= WHAT TO DO =
Only lines that contain the string "button" should be returned from the material below.

= RECORDED DATA =
☆ ☆ ☆ ☆
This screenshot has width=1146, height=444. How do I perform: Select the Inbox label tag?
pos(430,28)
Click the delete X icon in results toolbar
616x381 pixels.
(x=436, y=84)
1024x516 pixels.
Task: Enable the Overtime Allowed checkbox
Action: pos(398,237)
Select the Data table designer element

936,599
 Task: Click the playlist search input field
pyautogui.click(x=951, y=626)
☆ ☆ ☆ ☆
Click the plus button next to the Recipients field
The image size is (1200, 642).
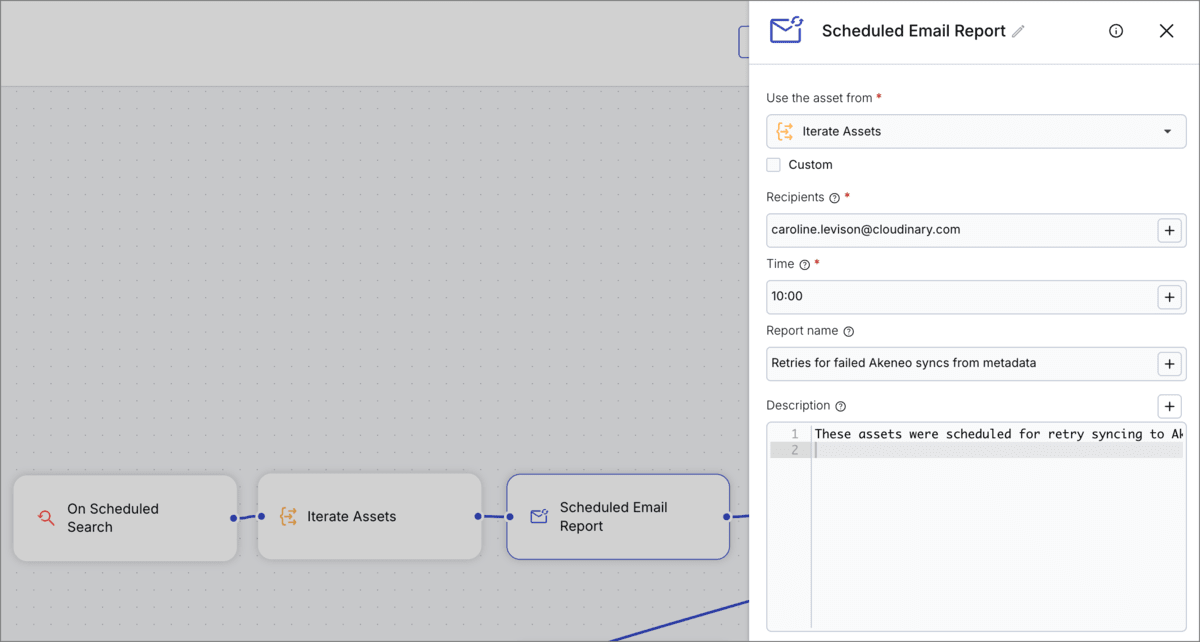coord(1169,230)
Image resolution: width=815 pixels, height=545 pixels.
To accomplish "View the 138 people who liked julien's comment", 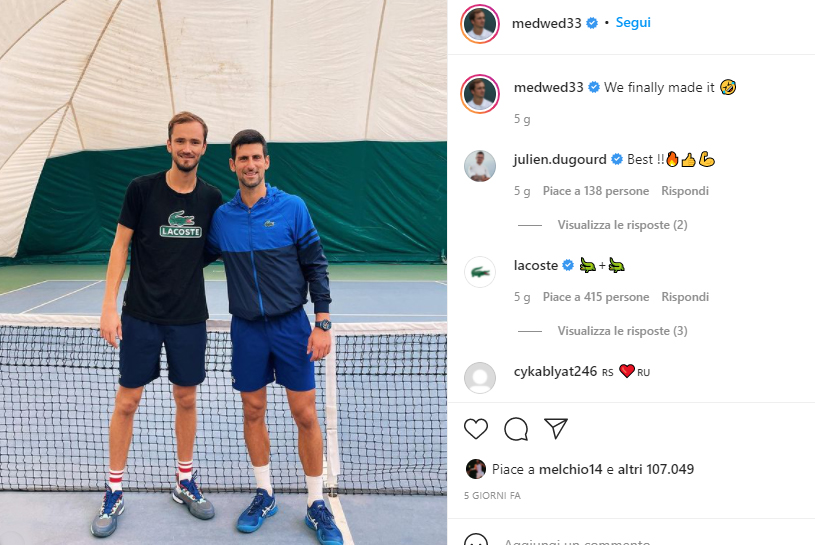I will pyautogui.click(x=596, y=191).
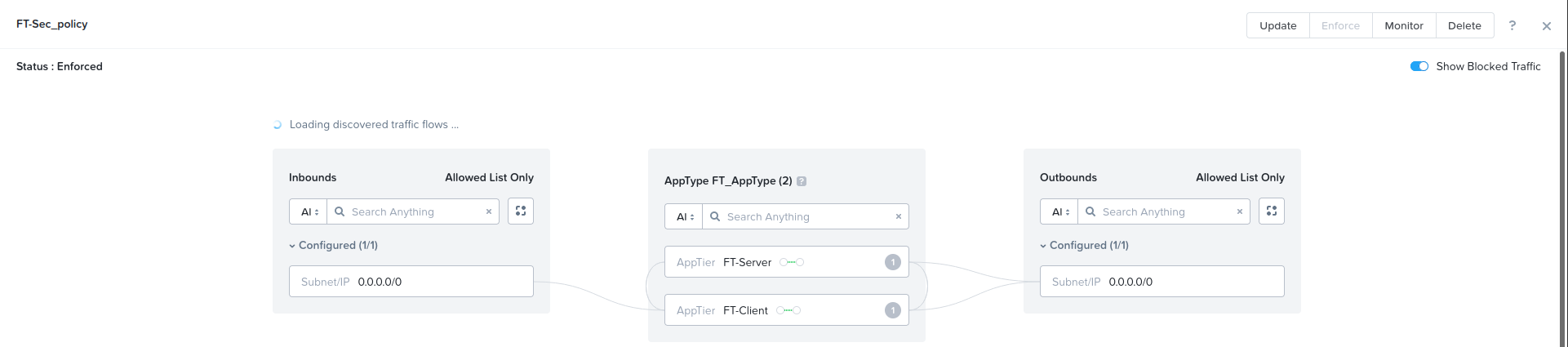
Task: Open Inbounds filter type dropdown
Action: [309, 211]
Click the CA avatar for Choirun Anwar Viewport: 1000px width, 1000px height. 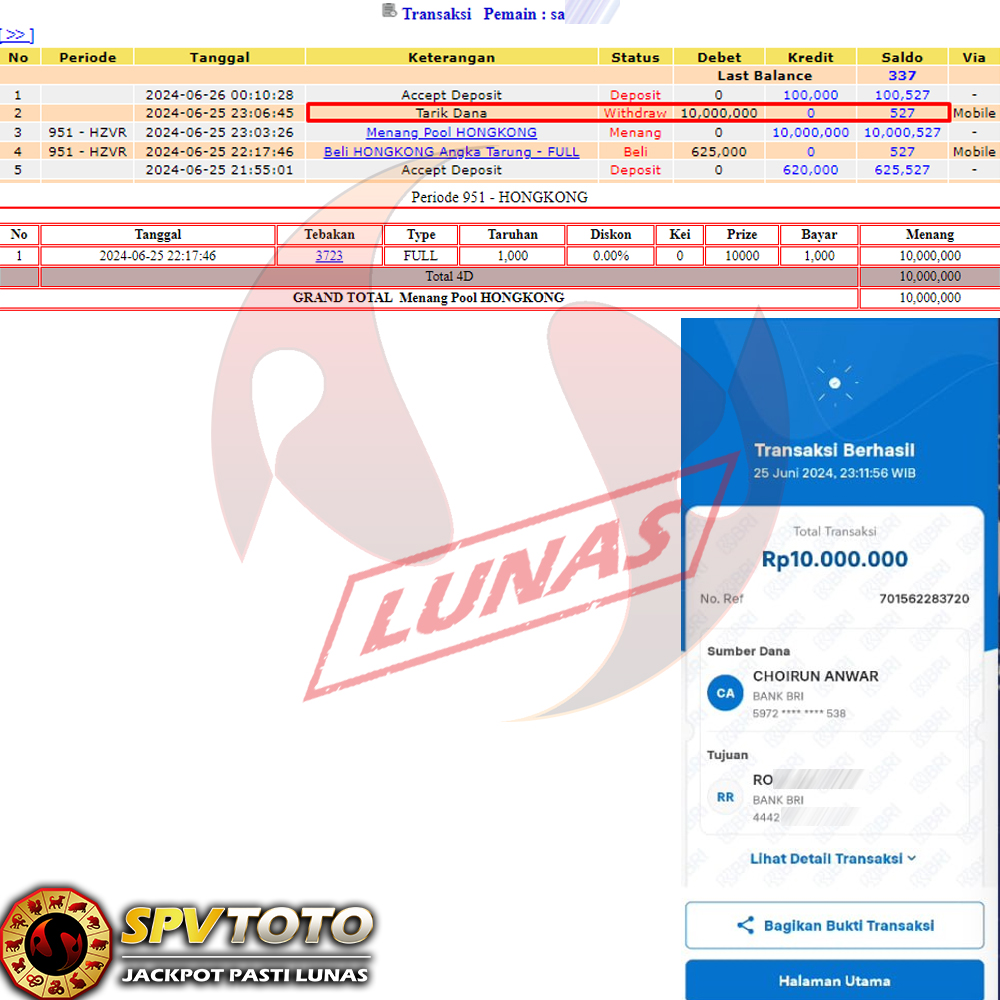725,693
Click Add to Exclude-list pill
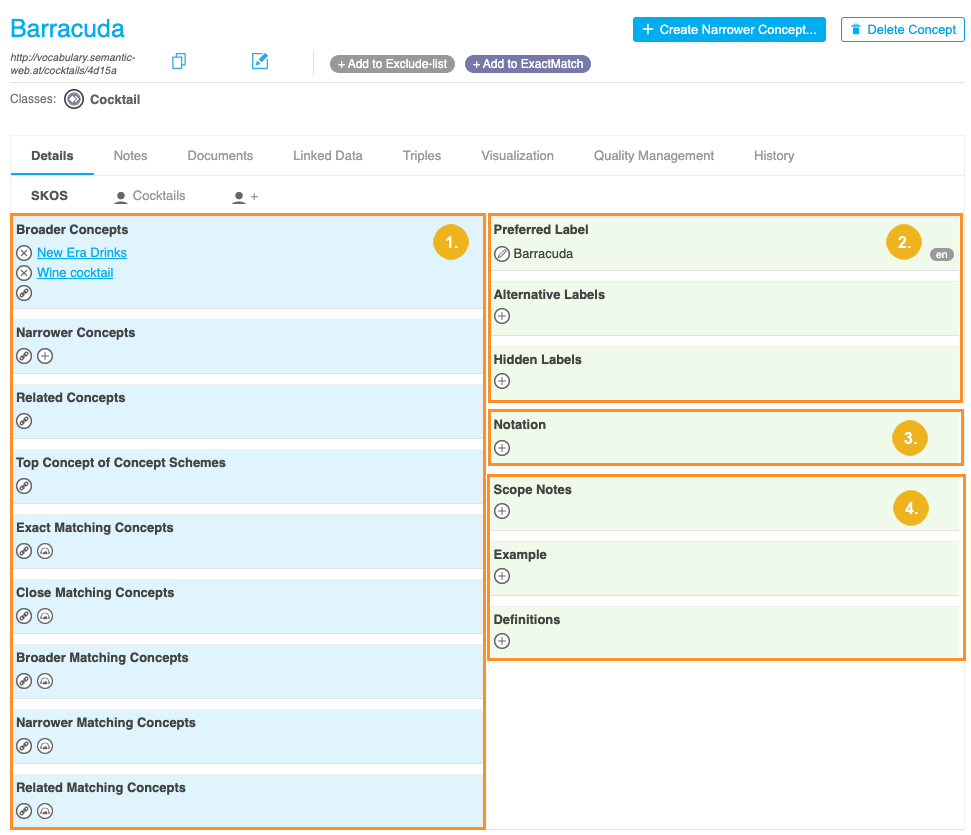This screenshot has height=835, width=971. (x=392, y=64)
☆ ☆ ☆ ☆
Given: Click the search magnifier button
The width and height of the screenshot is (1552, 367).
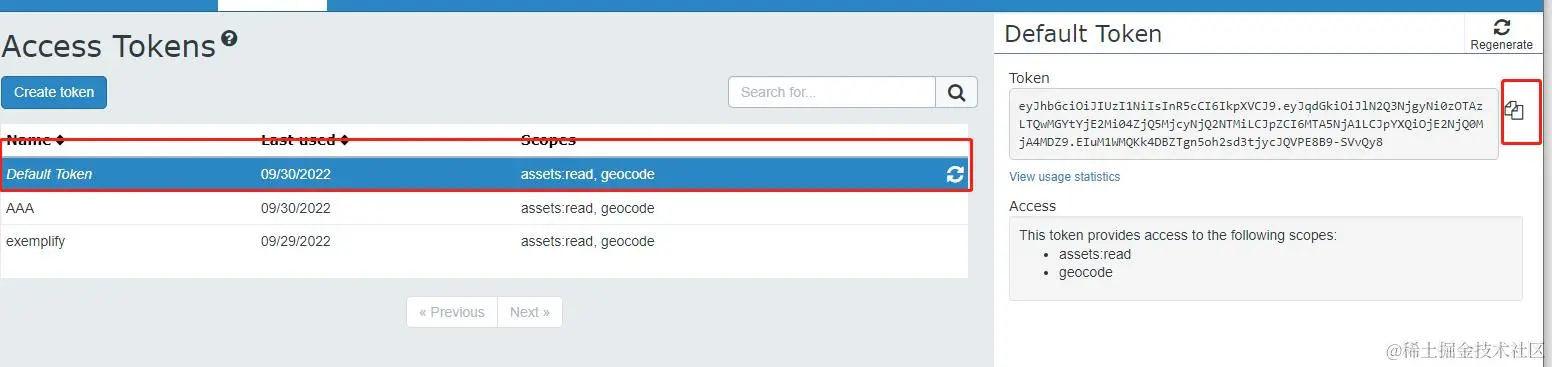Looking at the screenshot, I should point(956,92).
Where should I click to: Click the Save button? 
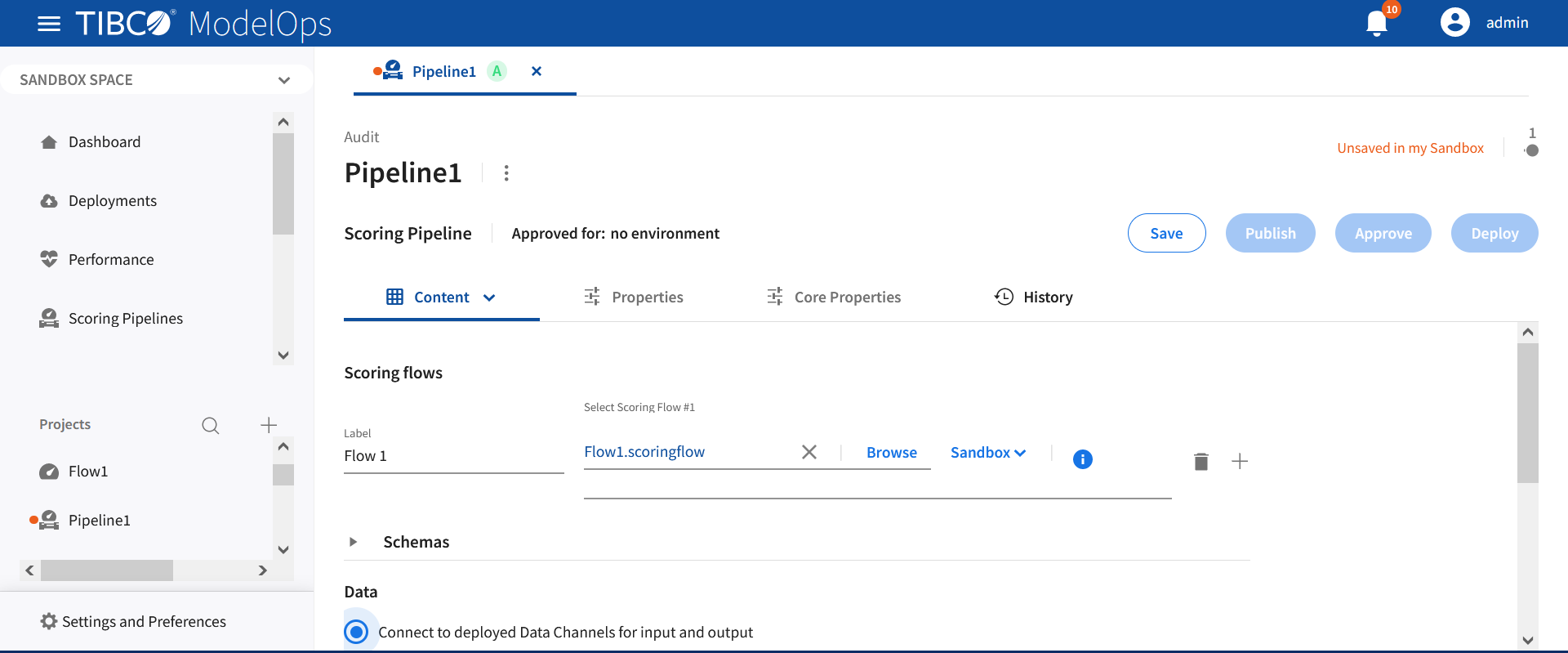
☆ ☆ ☆ ☆
= YOUR RESPONSE =
Click the plus button next to the Recipients field
Given: Click the search magnifier button
Where should I click to: Click the Save button? 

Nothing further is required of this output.